• _TASK_: Reformat the records as a numbered list, starting at the line containing "Viewport: 1281px width, 720px" and ending at the line containing "pos(26,154)", with blank lines dropped. Omit the pictures from the output.

====== DATA FOR THIS EXERCISE ======

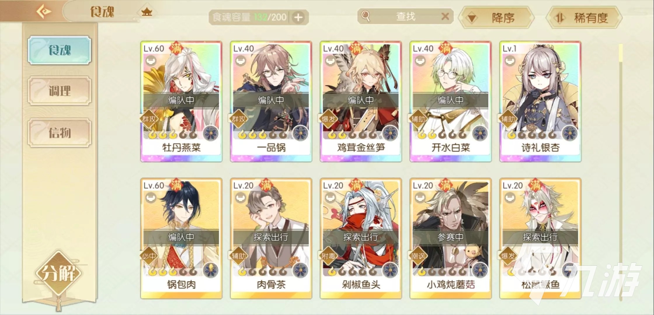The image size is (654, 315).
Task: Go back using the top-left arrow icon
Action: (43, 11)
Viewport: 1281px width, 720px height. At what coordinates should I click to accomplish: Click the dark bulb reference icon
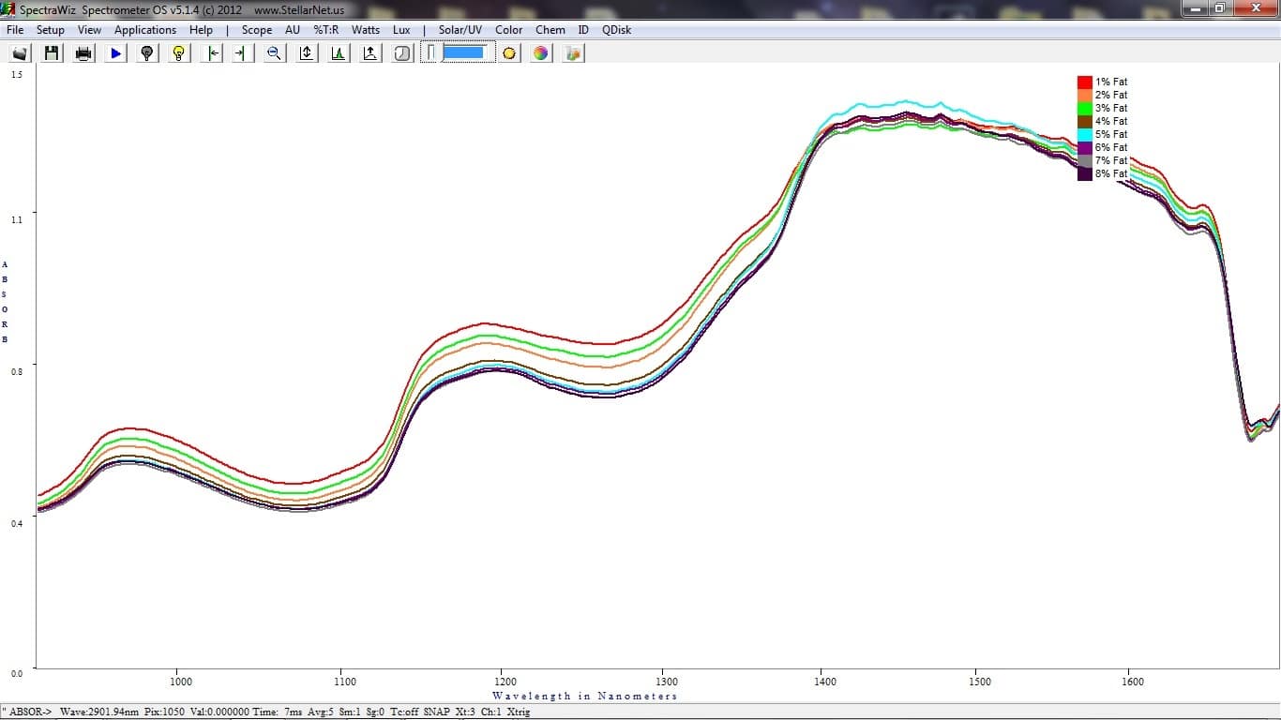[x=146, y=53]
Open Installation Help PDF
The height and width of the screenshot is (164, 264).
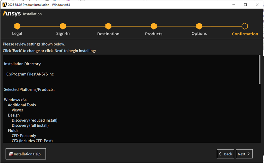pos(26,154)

======
====== DATA FOR THIS EXERCISE ======

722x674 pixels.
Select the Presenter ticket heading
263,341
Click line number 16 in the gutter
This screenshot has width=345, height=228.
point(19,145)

======

• _TASK ANSWER_:
1. Viewport: 1281px width, 720px height. At what coordinates should I click to accomplish: Click the dark bulb reference icon
2. [x=146, y=53]
3. Open Installation Help PDF
4. The height and width of the screenshot is (164, 264).
5. pos(26,154)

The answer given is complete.